**WHAT THE TASK ASKS**
Copy the records that follow exactly, leaving nothing out.

**DATA**
━━━━━━━━

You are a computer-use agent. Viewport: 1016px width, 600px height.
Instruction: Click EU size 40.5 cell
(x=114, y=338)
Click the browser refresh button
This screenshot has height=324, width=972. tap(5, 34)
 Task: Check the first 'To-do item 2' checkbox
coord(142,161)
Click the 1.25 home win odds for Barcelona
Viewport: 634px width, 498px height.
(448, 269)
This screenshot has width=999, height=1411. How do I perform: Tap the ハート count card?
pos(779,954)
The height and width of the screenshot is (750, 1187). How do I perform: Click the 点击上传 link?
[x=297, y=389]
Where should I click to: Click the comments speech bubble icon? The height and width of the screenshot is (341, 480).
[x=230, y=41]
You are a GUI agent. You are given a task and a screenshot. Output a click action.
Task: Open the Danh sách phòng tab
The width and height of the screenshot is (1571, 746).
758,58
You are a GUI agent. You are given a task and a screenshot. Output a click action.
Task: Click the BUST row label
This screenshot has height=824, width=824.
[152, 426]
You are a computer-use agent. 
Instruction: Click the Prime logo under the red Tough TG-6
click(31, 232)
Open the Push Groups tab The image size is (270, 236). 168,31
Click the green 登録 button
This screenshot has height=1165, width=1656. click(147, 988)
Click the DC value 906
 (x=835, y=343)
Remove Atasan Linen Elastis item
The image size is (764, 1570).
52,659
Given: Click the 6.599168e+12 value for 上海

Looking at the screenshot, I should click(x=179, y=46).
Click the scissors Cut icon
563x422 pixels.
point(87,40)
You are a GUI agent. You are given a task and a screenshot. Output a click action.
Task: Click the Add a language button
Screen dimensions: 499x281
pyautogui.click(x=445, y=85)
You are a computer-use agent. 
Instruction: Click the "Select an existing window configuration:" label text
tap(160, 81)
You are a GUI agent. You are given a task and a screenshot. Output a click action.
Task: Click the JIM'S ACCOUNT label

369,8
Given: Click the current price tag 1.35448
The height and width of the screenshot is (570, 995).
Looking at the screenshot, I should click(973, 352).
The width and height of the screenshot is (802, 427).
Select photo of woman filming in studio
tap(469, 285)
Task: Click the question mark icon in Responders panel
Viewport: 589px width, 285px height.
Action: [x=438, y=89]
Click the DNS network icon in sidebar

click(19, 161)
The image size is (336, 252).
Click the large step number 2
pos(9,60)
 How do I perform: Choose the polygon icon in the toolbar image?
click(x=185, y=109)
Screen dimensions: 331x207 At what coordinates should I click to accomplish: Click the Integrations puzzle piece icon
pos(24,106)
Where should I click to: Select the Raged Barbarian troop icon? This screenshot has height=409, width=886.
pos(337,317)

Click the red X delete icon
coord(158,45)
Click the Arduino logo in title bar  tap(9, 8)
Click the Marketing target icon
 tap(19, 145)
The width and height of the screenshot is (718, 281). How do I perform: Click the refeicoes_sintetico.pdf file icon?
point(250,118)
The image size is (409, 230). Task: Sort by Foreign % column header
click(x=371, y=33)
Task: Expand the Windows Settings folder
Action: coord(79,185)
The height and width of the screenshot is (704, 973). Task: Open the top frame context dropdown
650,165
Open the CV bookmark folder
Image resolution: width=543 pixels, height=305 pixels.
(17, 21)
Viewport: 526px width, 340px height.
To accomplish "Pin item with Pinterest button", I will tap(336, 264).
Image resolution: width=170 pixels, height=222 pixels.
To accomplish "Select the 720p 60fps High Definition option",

━━━━━━━━

**RESPONSE TO THE TASK**
You are a computer-use agent. Viewport: 1016px width, 600px height.
Instruction: Click EU size 40.5 cell
(x=114, y=338)
Click the browser refresh button
This screenshot has height=324, width=972. tap(5, 34)
 Task: Check the first 'To-do item 2' checkbox
coord(142,161)
Click the 1.25 home win odds for Barcelona
Viewport: 634px width, 498px height.
(448, 269)
This screenshot has width=999, height=1411. How do I perform: Tap the ハート count card?
pos(779,954)
The height and width of the screenshot is (750, 1187). How do I perform: Click the 点击上传 link?
[x=297, y=389]
Where should I click to: Click the comments speech bubble icon? The height and width of the screenshot is (341, 480).
[x=230, y=41]
You are a GUI agent. You are given a task and a screenshot. Output a click action.
Task: Open the Danh sách phòng tab
The width and height of the screenshot is (1571, 746).
758,58
You are a GUI agent. You are given a task and a screenshot. Output a click action.
Task: Click the BUST row label
This screenshot has height=824, width=824.
[152, 426]
You are a computer-use agent. 
Instruction: Click the Prime logo under the red Tough TG-6
click(31, 232)
Open the Push Groups tab The image size is (270, 236). 168,31
Click the green 登録 button
This screenshot has height=1165, width=1656. click(147, 988)
Click the DC value 906
 (x=835, y=343)
Remove Atasan Linen Elastis item
The image size is (764, 1570).
52,659
Given: Click the 6.599168e+12 value for 上海

Looking at the screenshot, I should click(x=179, y=46).
Click the scissors Cut icon
563x422 pixels.
point(87,40)
You are a GUI agent. You are given a task and a screenshot. Output a click action.
Task: Click the Add a language button
Screen dimensions: 499x281
pyautogui.click(x=445, y=85)
You are a computer-use agent. 
Instruction: Click the "Select an existing window configuration:" label text
tap(160, 81)
You are a GUI agent. You are given a task and a screenshot. Output a click action.
Task: Click the JIM'S ACCOUNT label

369,8
Given: Click the current price tag 1.35448
The height and width of the screenshot is (570, 995).
Looking at the screenshot, I should click(973, 352).
The width and height of the screenshot is (802, 427).
Select photo of woman filming in studio
tap(469, 285)
Task: Click the question mark icon in Responders panel
Viewport: 589px width, 285px height.
Action: [x=438, y=89]
Click the DNS network icon in sidebar

click(19, 161)
The image size is (336, 252).
Click the large step number 2
pos(9,60)
 How do I perform: Choose the polygon icon in the toolbar image?
click(x=185, y=109)
Screen dimensions: 331x207 At what coordinates should I click to accomplish: Click the Integrations puzzle piece icon
pos(24,106)
Where should I click to: Select the Raged Barbarian troop icon? This screenshot has height=409, width=886.
pos(337,317)

Click the red X delete icon
coord(158,45)
Click the Arduino logo in title bar  tap(9, 8)
Click the Marketing target icon
 tap(19, 145)
The width and height of the screenshot is (718, 281). How do I perform: Click the refeicoes_sintetico.pdf file icon?
point(250,118)
The image size is (409, 230). Task: Sort by Foreign % column header
click(x=371, y=33)
Task: Expand the Windows Settings folder
Action: coord(79,185)
The height and width of the screenshot is (704, 973). Task: Open the top frame context dropdown
650,165
Open the CV bookmark folder
Image resolution: width=543 pixels, height=305 pixels.
(17, 21)
Viewport: 526px width, 340px height.
To accomplish "Pin item with Pinterest button", I will tap(336, 264).
Image resolution: width=170 pixels, height=222 pixels.
To accomplish "Select the 720p 60fps High Definition option",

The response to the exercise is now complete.